Os habitantes da península de Yamal, 2 500 quilómetros a nordeste de Moscovo, sofreram na pele os efeitos do descongelamento do permafrost : uma criança morreu e outras 23 pessoas contraíram antraz em julho passado. Fazia 75 anos que a infecção tinha desaparecido da região. Os cientistas consideram que o reaparecimento se deve provavelmente ao descongelamento de um cadáver de rena morta por antraz há décadas. Uma vez libertada, a bactéria mortal (um bacilo) infectou várias manadas de renas. A preocupação agora é que este não tenha sido um incidente anormal e que outras doenças - algumas datando da Idade do Gelo - possam ser desencadeadas conforme o aquecimento global derrete partes geladas do norte da Rússia.

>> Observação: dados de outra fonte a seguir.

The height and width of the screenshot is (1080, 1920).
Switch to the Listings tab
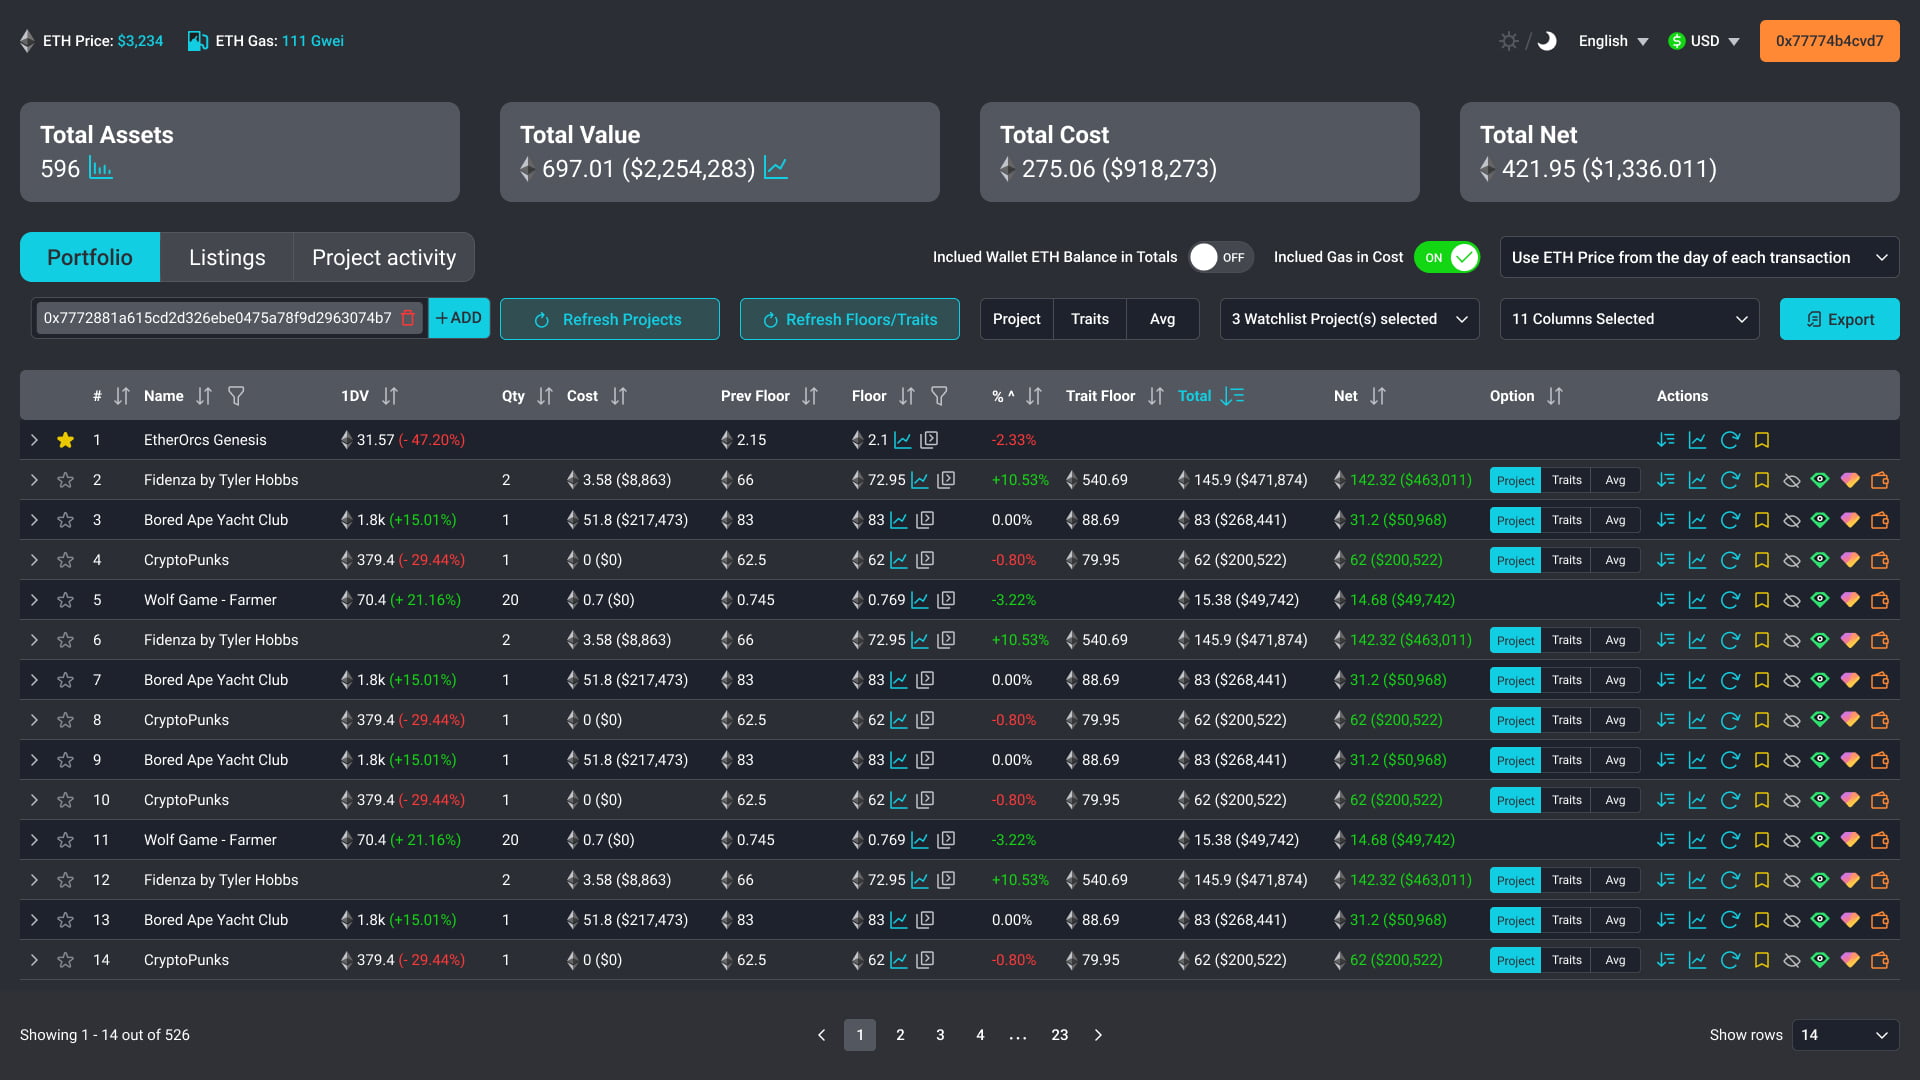[x=227, y=257]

"O mais provável é que a fonte da epidemia tenha sido o descongelamento de locais de sepultura de animais que morreram de antraz há 70 anos", disse Boris Kershengoltz, chefe de pesquisa do Instituto Russo de Problemas Biológicos da Zona do Permafrost. "O processo pode se repetir? Claro que sim", advertiu Kerchengoltz numa conferência de imprensa recente.

A temperatura na Rússia aumenta em média 2,5 vezes mais rápido do que no resto do mundo, e no Ártico a mudança é ainda mais veloz.

As mudanças climáticas farão ressurgir a varíola?

Em Yamal, península povoada principalmente por craidores de gado nómadas e situada entre o mar de Kara e o golfo de Ob, no oceano Ártico, as temperaturas de julho foram oito graus mais altas do que o normal para esse mês, atingindo 35 graus Celsius. "Estamos a falar de um lugar acima do Círculo Polar Ártico", afirma Serguei Semenov, diretor do Instituto do Clima Global da Rússia. "É uma anomalia sem precedentes", acrescenta.

O antraz é uma doença infecciosa aguda transmitida por esporos da bactéria Bacillusanthracis, que existem naturalmente no solo e que podem ser ingeridos por animais e assim contaminados aos seres humanos. Se não for tratada, a doença pode ser fatal.

Além do antraz, há uma série de outros perigos à espreita em covas rasas do Ártico, que podem ser libertados do gelo séculos depois, disse Viktor Maléyev, diretor adjunto do Instituto de Pesquisa Central de Epidemiologia da Rússia. "Há restos de varíola" no extremo norte que remontam ao final do século XIX, e os investigadores descobriram "vírus gigantes" em cadáveres de mamutes, que estão a ser estudados, explicou Maléyev.

"Acredito que as mudanças climáticas vão trazer muitas surpresas", advertiu. "Não quero assustar ninguém, mas devemos estar preparados". Segundo o especialista, a propagação recente dos casos de antraz poderia ter sido evitada se as renas tivessem sido vacinadas massivamente.

'Sinal de alarme'

Dimitri Kobylkin, governador da região Yamalo-Nenetski, onde neste verão morreram mais de duas mil renas, afirma que estes animais deixaram de ser vacinados há cerca de dez anos, talvez porque se acreditasse que o antraz tinha desaparecido há muito tempo. "Um erro grave", reconheceu.

Segundo este responsável, a zona afetada mede 12650 km2. O processo de desinfecção vai continuar até que as análises ao solo deixem de dar positivo para antraz, afirmou o governador.

Mais de 1500 pessoas foram vacinadas, e mais de 700 que correm risco estão a receber tratamento com antibióticos, segundo as autoridades locais.

Cerca de 270 militares estão encarregadas de incinerar os restos dos animais infectados, disse Kobylkin. Trata-se de uma mobilização sem precedentes na Rússia, "tanto em termos de escala quanto de complexidade", explicou o governador.

"Nunca tínhamos previsto uma ameaça bacteriológica como esta", reconheceu. Os cientistas lamentam que, em vez de investir em pesquisas sobre as mudanças climáticas, as autoridades façam cortes no orçamento para a ciência e só gastem para resolver situações de emergência.

Valéri Malinin, oceanógrafo do Instituto Hidrometeorológico da Rússia, lembra que em 2010 o governo lançou um programa de investigação sobre o clima devido à nuvem de fumo que envolveu Moscovo após os incêndios de , mas depois a iniciativa foi "efetivamente enterrada". "Quando há fenómenos destrutivos, nós pensamos que seria bom tê-los prevenido, mas assim que os ímpetos se apagam, tudo é esquecido", disse Malinin. "Yamal é apenas um sinal de alarme. A natureza vai continuar a nos desafiar", completou.